Ruth stepped out that morning by faith in God’s word, and she went out looking for grace, and what did she find? Her hap was to light upon Boaz’ field. So, what do you think – happenstance or Providence?

It was a part of the field belonging to Boaz. There would be a common field in which each villager would stake out his part with maybe a boundary rock, or he might just recognize where his own crops began.

Boaz was a kinsman of Ruth’s deceased father-in-law, Elimelech. Later in the story, this relationship becomes important. But Ruth doesn’t know anything about who owns the field. She’s just going forward in simple faith, and the providence of God is orchestrating events on her behalf – the equivalent of a desperate girl hitchhiking and getting picked up by her cousin!

Psalm 37:23 says, the steps of a good man are ordered by the Lord – and the same goes for a good woman too.

Verse 2 just told us that Ruth was out looking for someone who would show her grace, or undeserved favor. As a woman, as a widow, as a Moabite, and as a pauper, she was at the rock bottom of the social ladder, completely vulnerable, and a good dose of grace was exactly what she needed.

And Ephesians 2 describes all of us before we came to Christ as being in

exactly the same boat. Verses 11-19 tell us to remember, that ye being in time past Gentiles in the flesh... That at that time ye were without Christ, being aliens from the commonwealth of Israel, and strangers from the covenants of promise, having no hope, and without God in the world: But now in Christ Jesus ye... are no more strangers and foreigners, but fellow citizens with the saints, and of the household of God.

She went searching for grace, and verse 4 tells us what she found:

And, behold, Boaz came from Bethlehem, and said unto the reapers, The LORD be with you. And they answered him, The LORD bless thee.

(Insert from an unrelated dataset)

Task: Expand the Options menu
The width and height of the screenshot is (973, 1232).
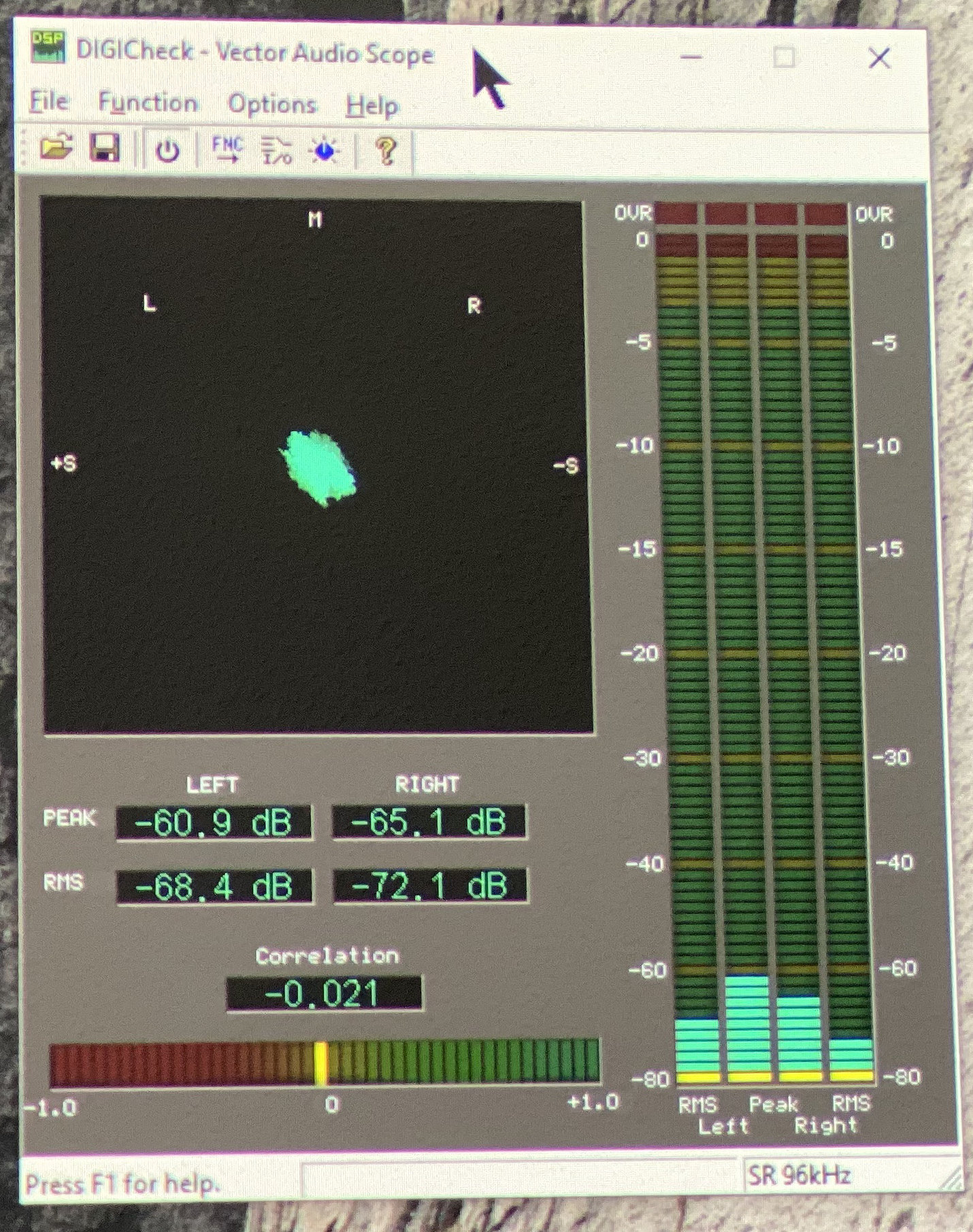Action: click(x=272, y=105)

The opening words in the first verse of this book tell us that the story takes place during the times when the judges ruled. What was it like back then before Israel started having kings? Well, twice in the book of Judges, in 17:6 and in 21:25, it says, In those days there was no king in Israel, every man did that which was right in his own eyes. And throughout the book of Judges we see that it was a pretty lawless period. False religion was rampant – rape, murder, sexual perversion, the slaughter of babies, riots, social disorder, marauding gangs... sound familiar? You know, for all our progress, our culture isn’t all that different from 1200 BC!

But in the midst of all this ungodliness and anarchy, there were still some true followers of God. There were still some people who would come to work in the morning and wish everybody God’s blessing, and the workers would “God bless him” back. And that’s exactly what we see happening here. Boaz appears on the scene, and his opening lines in this love story are, The LORD be with you. And LORD is all capitals here, so it’s talking about Jehovah, the God of Israel.

And in the midst of our culture’s chaos and growing depravity, there are still people who will tell us to have a blessed day, who will say, God bless you, who will include God in their conversation and in their lives. And they are the lights in the darkness – they are God’s channels of grace, they’re the ones who make a difference in the culture, because you have to be different in order to make a difference. If you want to make a difference in the world around you, be different where it counts within you!

And that difference starts with repentance from sin and faith in the gospel.

If you’ve never come to Christ for salvation from sin before, then wherever you are, why not just bow your heart before God and tell Him something like this:

“God, be merciful to me, a sinner; I believe Christ died for my sins on the cross; I believe He rose to give me victory over death; I trust His sacrifice to pay for my pardon; I repent of my sins; I receive Your forgiveness by faith. I trust Your grace to deliver my soul on the judgment day – Amen!